Le Maroc c est lui même accord ou non les prix sont en augmentation pas de changement c est pour les bien des bourjoits

Le Maroc est toujours gagnant du fait que la CJUE a déjà exclu et profondément narguée le polisario en le remettant à sa juste place de mouvement séparatiste qui ne représente légalement personne . Le poisson est une richesse et si la CJUE décide que les européens ne le mérite pas et bien tant pis pour eux . d'autre part la commission européenne ne sera pas tenue le cas échéant d'exécuter l'invalidation de la CJUE du fait que l'article 240 Bis du traité de Lisbonne est claire ,il souligne sans ambiguïté l’incompétence de la CJUE dans ce domaine .

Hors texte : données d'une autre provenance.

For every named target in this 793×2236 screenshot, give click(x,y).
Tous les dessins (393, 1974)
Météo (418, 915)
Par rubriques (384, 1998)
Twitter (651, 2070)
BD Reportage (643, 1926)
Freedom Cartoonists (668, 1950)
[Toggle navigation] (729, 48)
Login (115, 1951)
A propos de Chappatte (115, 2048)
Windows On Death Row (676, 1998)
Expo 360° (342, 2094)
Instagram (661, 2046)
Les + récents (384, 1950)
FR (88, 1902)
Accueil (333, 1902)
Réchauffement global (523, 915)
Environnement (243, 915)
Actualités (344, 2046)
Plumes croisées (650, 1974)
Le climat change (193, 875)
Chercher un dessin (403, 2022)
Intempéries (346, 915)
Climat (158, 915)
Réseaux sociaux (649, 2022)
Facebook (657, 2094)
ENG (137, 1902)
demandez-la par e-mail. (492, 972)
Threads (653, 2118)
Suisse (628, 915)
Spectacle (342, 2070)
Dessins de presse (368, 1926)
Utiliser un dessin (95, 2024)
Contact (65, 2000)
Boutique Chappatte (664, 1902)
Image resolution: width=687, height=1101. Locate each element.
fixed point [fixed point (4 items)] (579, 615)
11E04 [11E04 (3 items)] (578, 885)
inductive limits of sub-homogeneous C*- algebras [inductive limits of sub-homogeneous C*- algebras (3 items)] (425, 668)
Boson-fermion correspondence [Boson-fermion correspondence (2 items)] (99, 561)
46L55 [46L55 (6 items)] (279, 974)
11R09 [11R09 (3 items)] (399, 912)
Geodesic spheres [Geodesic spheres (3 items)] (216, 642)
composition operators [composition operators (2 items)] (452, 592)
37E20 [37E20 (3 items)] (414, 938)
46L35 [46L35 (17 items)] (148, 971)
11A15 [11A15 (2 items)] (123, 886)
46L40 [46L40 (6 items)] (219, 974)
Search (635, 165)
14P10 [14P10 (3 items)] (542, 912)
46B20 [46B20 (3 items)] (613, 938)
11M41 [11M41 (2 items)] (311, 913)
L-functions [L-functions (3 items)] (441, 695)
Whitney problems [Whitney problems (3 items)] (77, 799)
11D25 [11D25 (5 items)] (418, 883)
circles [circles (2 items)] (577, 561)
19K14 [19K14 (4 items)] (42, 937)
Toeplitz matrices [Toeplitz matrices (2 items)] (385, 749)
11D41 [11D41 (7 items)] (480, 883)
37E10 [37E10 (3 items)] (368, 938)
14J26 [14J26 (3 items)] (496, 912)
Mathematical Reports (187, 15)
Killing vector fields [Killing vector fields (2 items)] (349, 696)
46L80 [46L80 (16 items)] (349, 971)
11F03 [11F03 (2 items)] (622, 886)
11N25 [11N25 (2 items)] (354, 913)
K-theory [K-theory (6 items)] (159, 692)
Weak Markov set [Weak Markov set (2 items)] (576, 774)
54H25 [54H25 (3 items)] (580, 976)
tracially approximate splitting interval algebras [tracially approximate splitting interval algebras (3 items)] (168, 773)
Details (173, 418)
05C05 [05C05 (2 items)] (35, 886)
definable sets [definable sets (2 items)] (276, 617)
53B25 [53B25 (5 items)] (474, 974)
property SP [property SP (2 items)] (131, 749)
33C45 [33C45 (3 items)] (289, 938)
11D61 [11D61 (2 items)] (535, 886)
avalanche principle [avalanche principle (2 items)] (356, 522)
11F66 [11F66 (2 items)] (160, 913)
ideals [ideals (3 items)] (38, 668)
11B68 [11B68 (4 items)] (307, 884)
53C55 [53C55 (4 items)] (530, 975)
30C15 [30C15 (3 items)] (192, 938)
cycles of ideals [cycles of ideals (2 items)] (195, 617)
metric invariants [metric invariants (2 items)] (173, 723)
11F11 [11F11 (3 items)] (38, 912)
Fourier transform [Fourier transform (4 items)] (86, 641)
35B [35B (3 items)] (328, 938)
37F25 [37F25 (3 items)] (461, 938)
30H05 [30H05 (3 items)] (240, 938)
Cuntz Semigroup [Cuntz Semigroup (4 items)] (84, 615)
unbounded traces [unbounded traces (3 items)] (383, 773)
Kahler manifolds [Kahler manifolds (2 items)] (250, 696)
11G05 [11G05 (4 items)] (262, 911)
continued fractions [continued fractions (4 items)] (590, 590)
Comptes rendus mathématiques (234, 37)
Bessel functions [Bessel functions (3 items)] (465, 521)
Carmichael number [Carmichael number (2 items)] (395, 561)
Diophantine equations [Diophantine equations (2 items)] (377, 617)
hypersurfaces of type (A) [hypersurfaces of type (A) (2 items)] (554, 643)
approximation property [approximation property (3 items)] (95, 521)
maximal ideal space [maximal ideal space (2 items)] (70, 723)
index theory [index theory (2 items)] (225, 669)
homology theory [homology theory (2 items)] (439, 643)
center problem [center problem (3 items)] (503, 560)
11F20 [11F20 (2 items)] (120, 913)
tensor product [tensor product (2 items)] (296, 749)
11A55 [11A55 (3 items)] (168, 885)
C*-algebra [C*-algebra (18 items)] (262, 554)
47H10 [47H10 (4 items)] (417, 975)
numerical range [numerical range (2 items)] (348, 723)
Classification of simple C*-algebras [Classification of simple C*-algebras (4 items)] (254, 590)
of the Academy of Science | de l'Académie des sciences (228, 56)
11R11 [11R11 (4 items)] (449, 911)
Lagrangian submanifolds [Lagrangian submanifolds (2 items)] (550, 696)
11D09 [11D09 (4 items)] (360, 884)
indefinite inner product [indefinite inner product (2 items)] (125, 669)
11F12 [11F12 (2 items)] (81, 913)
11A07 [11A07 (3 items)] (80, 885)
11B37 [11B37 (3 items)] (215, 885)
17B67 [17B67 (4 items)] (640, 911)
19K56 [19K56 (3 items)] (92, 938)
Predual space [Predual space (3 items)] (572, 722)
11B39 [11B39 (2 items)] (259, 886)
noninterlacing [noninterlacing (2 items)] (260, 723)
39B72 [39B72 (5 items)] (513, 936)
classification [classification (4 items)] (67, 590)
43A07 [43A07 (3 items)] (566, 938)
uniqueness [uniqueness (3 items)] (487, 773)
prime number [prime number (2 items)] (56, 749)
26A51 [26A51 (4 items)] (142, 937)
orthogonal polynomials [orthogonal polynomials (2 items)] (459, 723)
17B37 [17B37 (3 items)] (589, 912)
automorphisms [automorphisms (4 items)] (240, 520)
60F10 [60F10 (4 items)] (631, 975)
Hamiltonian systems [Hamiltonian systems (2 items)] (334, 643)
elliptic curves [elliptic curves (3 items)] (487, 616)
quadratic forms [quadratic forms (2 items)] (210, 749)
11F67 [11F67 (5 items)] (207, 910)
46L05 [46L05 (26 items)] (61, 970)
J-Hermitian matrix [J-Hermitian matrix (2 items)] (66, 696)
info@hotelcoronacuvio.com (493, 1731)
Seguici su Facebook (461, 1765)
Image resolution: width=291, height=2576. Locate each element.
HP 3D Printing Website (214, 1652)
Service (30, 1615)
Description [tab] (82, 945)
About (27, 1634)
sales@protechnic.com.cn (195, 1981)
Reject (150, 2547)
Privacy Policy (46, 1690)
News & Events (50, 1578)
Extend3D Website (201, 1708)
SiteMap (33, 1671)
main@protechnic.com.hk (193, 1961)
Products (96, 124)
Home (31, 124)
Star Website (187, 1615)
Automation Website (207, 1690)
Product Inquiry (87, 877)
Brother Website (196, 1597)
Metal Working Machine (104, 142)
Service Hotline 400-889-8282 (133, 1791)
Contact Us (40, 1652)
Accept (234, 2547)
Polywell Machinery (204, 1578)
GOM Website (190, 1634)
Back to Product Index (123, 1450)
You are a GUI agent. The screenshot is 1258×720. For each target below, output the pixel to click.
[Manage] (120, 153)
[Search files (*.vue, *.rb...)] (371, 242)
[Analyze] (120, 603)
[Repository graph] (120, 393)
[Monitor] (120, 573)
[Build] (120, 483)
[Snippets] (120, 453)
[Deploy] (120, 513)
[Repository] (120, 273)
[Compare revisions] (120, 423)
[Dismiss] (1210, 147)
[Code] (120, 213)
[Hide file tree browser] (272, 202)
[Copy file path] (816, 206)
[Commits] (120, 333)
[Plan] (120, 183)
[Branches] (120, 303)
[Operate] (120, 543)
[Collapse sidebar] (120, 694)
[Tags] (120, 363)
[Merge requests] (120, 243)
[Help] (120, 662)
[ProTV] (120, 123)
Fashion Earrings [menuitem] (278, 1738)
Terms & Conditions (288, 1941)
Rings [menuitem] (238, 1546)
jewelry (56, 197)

Ce juge semble ignorer que la majorité des sahraouis vit dans le Sahara Marocain et que ces citoyens jouissent de tous leurs droits à l'instar de leurs frères des autres région de la patrie.Ce magistrat devrait relire l'histoire du Maroc et l'empire chérifien avant de se prononcer sur une question qui ne relève aucunement du domaine de la raison.N'y aurait -il pas anguille sous roche.

La cour européenne a bien statué sur le sujet du Sahara par le passé sous la demande de feu Hassan2 . pourquoi elle ne le fera pas maintenant. C’est feu Hassan II qui lui a donné la possibilité de le faire avec les deux questions posées : est ce que le Sahara était une terre sans pouvoir centrale, est ce que il y avait des liens l’allégeance entre les sahraouis et le roi.

Bien que cette analyse soit exhaustive, il me semble opportun d'ajouter les convoitises en matière de pêche maritime précisément dans cette zone par des pays tels que la Chine, la Russie, le Japon et même l'Inde sans parler des pays scandinaves. Vous voyez bien cher maître Wathelet que le Maroc a l'embarras du choix. Si vous voulez jouer un coup de poker, vous partez perdant d'avance. Comme dit la croupière : "Rien ne va plus". The game is over

Donc pourqu'oi le maroc tient à la validation de cet accord??il n'y gagne rien, il est a l'avantage des europeens????